# EXERCISE MATERIALS

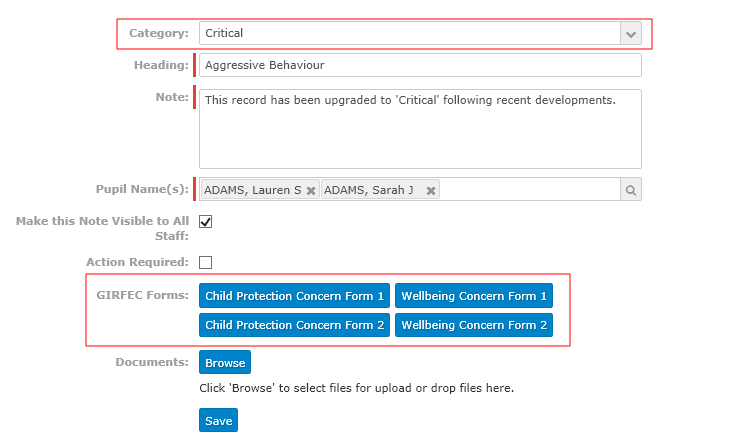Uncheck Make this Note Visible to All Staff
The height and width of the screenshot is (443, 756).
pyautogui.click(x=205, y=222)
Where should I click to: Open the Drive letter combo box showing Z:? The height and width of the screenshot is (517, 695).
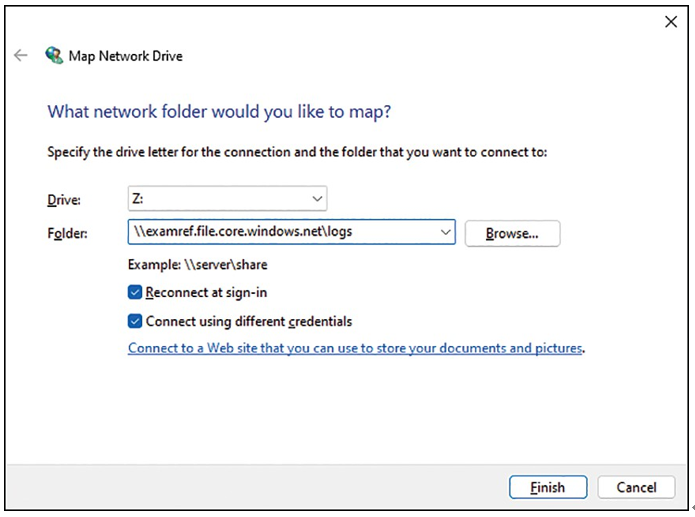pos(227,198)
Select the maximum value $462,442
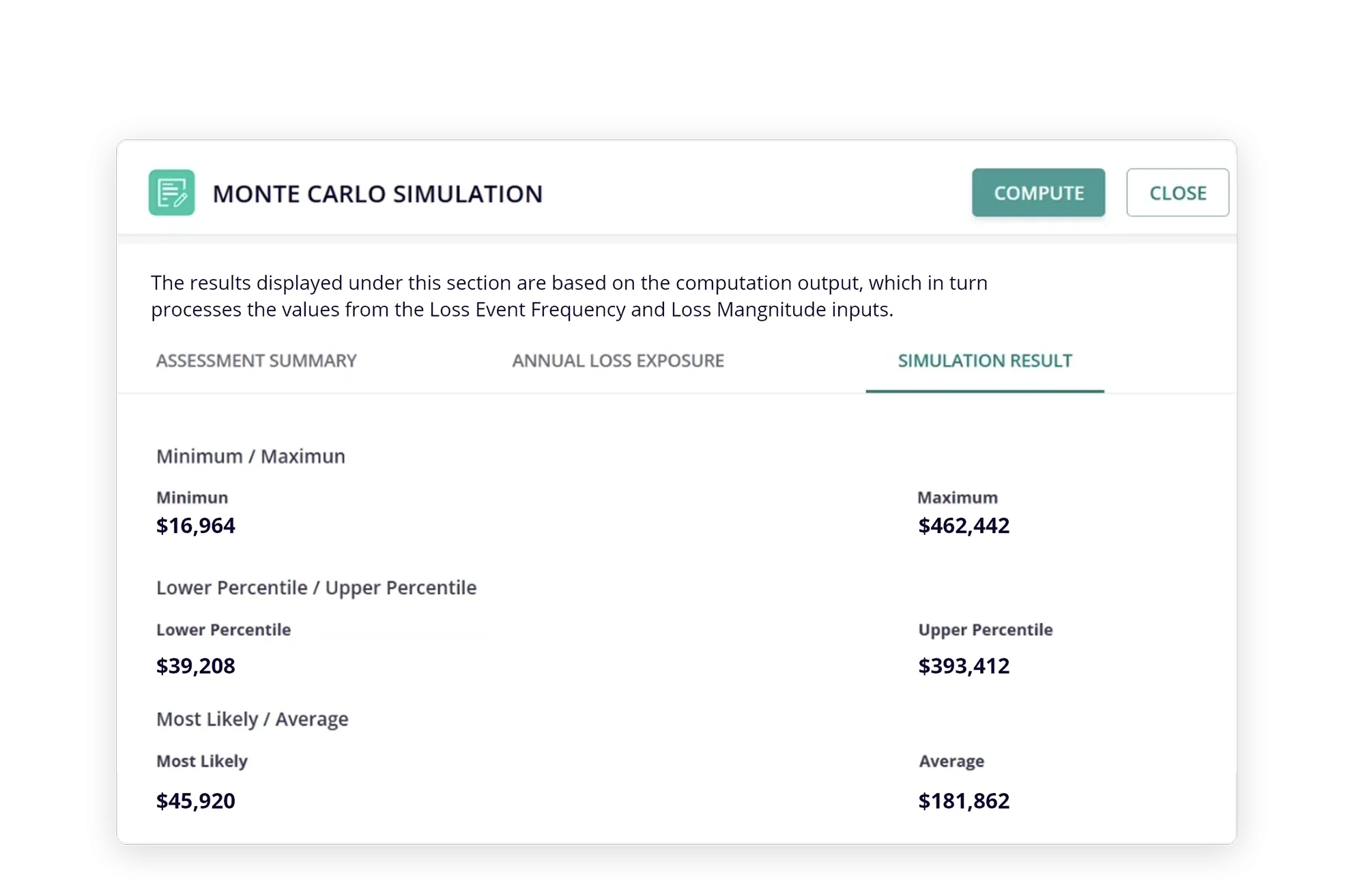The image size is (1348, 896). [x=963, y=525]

# TASK PROMPT
Leave the pictures out. Extract exactly the lines running from the one with "Where should I" through the last entry, both ends included.

# REPLY
Where should I click to: Open the Drive letter combo box showing Z:? The height and width of the screenshot is (517, 695).
pos(227,198)
Select the maximum value $462,442
The image size is (1348, 896). [x=963, y=525]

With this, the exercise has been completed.